## [To do]
Hand back all of the records exactly as they read.

Saved entries:
------------------------------------------------------------------------

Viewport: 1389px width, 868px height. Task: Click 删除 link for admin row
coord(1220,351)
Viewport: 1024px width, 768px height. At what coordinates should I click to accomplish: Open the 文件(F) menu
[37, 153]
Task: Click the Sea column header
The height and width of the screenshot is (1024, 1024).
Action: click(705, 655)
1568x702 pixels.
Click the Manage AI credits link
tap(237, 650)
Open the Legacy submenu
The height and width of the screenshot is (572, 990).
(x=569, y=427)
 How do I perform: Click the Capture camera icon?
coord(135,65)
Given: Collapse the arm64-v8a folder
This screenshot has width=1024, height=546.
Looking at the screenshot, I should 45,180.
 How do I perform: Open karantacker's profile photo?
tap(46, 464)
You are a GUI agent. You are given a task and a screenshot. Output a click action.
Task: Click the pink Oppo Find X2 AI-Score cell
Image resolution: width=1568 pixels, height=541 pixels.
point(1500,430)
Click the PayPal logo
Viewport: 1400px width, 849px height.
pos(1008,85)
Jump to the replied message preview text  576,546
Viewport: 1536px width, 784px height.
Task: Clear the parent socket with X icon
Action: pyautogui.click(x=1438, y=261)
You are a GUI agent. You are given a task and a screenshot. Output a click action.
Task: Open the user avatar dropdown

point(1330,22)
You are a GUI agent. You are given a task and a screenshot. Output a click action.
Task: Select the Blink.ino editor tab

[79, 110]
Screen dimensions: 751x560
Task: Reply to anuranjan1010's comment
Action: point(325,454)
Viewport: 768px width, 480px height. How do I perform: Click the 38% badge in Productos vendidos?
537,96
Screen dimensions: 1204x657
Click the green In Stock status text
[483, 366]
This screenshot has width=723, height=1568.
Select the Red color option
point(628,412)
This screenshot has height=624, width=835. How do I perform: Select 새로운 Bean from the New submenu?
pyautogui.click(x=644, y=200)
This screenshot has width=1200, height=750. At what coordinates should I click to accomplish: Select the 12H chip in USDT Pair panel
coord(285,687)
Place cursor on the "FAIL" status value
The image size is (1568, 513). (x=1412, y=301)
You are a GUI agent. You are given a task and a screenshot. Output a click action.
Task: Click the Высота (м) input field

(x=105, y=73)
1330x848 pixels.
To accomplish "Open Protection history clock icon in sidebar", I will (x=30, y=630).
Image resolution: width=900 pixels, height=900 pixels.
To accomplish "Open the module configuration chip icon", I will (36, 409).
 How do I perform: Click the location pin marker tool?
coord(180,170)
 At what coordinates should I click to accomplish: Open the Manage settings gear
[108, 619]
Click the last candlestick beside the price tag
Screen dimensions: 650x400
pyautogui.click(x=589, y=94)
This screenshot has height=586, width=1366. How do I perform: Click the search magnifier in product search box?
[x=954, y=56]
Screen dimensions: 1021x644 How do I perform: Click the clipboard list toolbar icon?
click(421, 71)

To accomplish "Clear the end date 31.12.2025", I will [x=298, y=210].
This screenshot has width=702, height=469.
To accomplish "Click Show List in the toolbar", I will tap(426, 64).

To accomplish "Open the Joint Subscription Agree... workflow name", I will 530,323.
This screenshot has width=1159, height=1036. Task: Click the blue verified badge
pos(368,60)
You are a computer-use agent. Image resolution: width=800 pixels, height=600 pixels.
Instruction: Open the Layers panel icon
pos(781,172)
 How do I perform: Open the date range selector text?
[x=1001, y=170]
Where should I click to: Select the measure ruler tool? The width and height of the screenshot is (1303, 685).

------------------------------------------------------------------------

## [Task output]
Viewport: 1389px width, 868px height. Task: Click 删除 link for admin row
coord(1220,351)
Viewport: 1024px width, 768px height. At what coordinates should I click to accomplish: Open the 文件(F) menu
[37, 153]
Task: Click the Sea column header
The height and width of the screenshot is (1024, 1024).
Action: click(705, 655)
1568x702 pixels.
Click the Manage AI credits link
tap(237, 650)
Open the Legacy submenu
The height and width of the screenshot is (572, 990).
(x=569, y=427)
 How do I perform: Click the Capture camera icon?
coord(135,65)
Given: Collapse the arm64-v8a folder
This screenshot has width=1024, height=546.
Looking at the screenshot, I should 45,180.
 How do I perform: Open karantacker's profile photo?
tap(46, 464)
You are a GUI agent. You are given a task and a screenshot. Output a click action.
Task: Click the pink Oppo Find X2 AI-Score cell
Image resolution: width=1568 pixels, height=541 pixels.
point(1500,430)
Click the PayPal logo
Viewport: 1400px width, 849px height.
pos(1008,85)
Jump to the replied message preview text  576,546
Viewport: 1536px width, 784px height.
Task: Clear the parent socket with X icon
Action: pyautogui.click(x=1438, y=261)
You are a GUI agent. You are given a task and a screenshot. Output a click action.
Task: Open the user avatar dropdown

point(1330,22)
You are a GUI agent. You are given a task and a screenshot. Output a click action.
Task: Select the Blink.ino editor tab

[79, 110]
Screen dimensions: 751x560
Task: Reply to anuranjan1010's comment
Action: point(325,454)
Viewport: 768px width, 480px height. How do I perform: Click the 38% badge in Productos vendidos?
537,96
Screen dimensions: 1204x657
Click the green In Stock status text
[483, 366]
This screenshot has width=723, height=1568.
Select the Red color option
point(628,412)
This screenshot has height=624, width=835. How do I perform: Select 새로운 Bean from the New submenu?
pyautogui.click(x=644, y=200)
This screenshot has width=1200, height=750. At what coordinates should I click to accomplish: Select the 12H chip in USDT Pair panel
coord(285,687)
Place cursor on the "FAIL" status value
The image size is (1568, 513). (x=1412, y=301)
You are a GUI agent. You are given a task and a screenshot. Output a click action.
Task: Click the Высота (м) input field

(x=105, y=73)
1330x848 pixels.
To accomplish "Open Protection history clock icon in sidebar", I will (x=30, y=630).
Image resolution: width=900 pixels, height=900 pixels.
To accomplish "Open the module configuration chip icon", I will (36, 409).
 How do I perform: Click the location pin marker tool?
coord(180,170)
 At what coordinates should I click to accomplish: Open the Manage settings gear
[108, 619]
Click the last candlestick beside the price tag
Screen dimensions: 650x400
pyautogui.click(x=589, y=94)
This screenshot has height=586, width=1366. How do I perform: Click the search magnifier in product search box?
[x=954, y=56]
Screen dimensions: 1021x644 How do I perform: Click the clipboard list toolbar icon?
click(421, 71)

To accomplish "Clear the end date 31.12.2025", I will [x=298, y=210].
This screenshot has width=702, height=469.
To accomplish "Click Show List in the toolbar", I will tap(426, 64).

To accomplish "Open the Joint Subscription Agree... workflow name", I will 530,323.
This screenshot has width=1159, height=1036. Task: Click the blue verified badge
pos(368,60)
You are a computer-use agent. Image resolution: width=800 pixels, height=600 pixels.
Instruction: Open the Layers panel icon
pos(781,172)
 How do I perform: Open the date range selector text?
[x=1001, y=170]
Where should I click to: Select the measure ruler tool? The width and height of the screenshot is (1303, 685).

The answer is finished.